Carcere a vita per il delitto avvenuto a Melfi 16 giugno del 2007. Lo ha chiesto ieri mattina, dopo una requisitoria durata circa un’ora davanti alla Corte D’Assise di Potenza, il pm di Melfi, Sofia Anfossi. Nella sua requisitoria ha ricostruito l’intera vicenda. Gerardo Navazio, difeso dall’avvocato Mirella Viggiani, quando è stato tratto in arresto ha dichiarato ai carabinieri di aver ucciso Mauro Tartaglia per difendersi
23 Settembre 2009
MELFI - Carcere a vita a Gerardo Navazio per l’omicidio di Mauro Tartaglia freddato a Melfi 16 giugno del 2007. Lo ha chiesto ieri mattina, dopo una requisitoria durata circa un’ora davanti alla Corte D’Assise di Potenza, il pm di Melfi, Sofia Anfossi.
Nella sua requisitoria il pm Anfossi ha ricostruito l’intera vicenda. Gerardo Navazio, difeso dall’avvocato Mirella Viggiani, quando è stato tratto in arresto ha dichiarato ai carabinieri di aver ucciso Mauro Tartaglia per difendersi. Poi ha accusato Tartaglia di aver indotto alla prostituzione la sua donna, Beatrice Luciano. Quest’ultima, ascoltata dai giudici, ha raccontato di aver confessato a Navazio di averlo tradito più volte anche con Giancarlo Tetta (ucciso a Melfi il 2 aprile 2008) e di aver informato il suo uomo che Mauro Tartaglia la corteggiava insistentemente e le aveva offerto del denaro per stare con lui.
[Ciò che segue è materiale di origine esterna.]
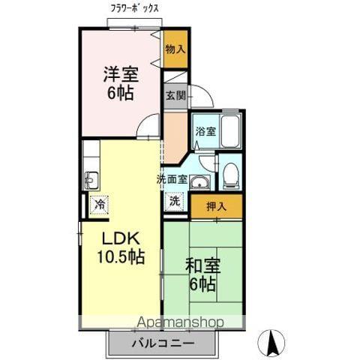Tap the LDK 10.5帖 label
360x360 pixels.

Dopodiché Navazio avrebbe annunciato più volte di voler fare una strage, e i principali obiettivi sarebbero stati proprio Tetta e Tartaglia. Per questo si sarebbe procurato una pistola. L’omicidio dunque era premeditato. Tartaglia e Navazio avrebbero litigato davanti alla concessionaria di auto di proprietà di Marco Ugo Cassotta. Durante la lite Navazio avrebbe estratto una pistola calibro 6.35, e avrebbe sparato a Tartaglia due colpi in faccia e poi altri due colpi alla testa. Poi si è dato alla fuga. Il pm ha fatto notare che ad incastrare Navazio, oltre alle perizie balistiche, che hanno dimostrato la compatibilità tra i colpi rivenuti a terra sul luogo del delitto e la pistola detenuta da Navazio, e allo stub (l’esame che rileva tracce di esplosivo su chi ha sparato da poco, ndr), sono state «evidenze esterne».
Soprattutto testimonianze. Come quella dell’unico testimone oculare, Giuseppe Cacalano, nipote di Adriano Cacalano, quest’ultimo arrestato perché ritenuto responsabile con Massimo Aldo Cassotta dell’omicidio di Giancarlo Tetta, avvenuto il 2 aprile 2008.
Giuseppe Cacalano ha dichiarato che Navazio non ha sparato per difendersi. Poi ci sono le dichiarazioni rese dallo stesso Adriano Cacalano il quale ha raccontato che in carcere durante l’ora d’aria Navazio gli parlava sempre dell’omicidio Tartaglia di cui si attribuiva la paternità e diceva di «non aver fatto nemmeno parlare il ragazzo». Ad uccidere Tartataglia non può essere stato Marco Ugo Cassotta, come ha sostenuto Navazio nell’ultima versione dei fatti fornita agli inquirenti. Diversi testimoni, infatti, hanno confermato che Cassotta quel pomeriggio è sempre stato in compagnia di Adriano Cacalano.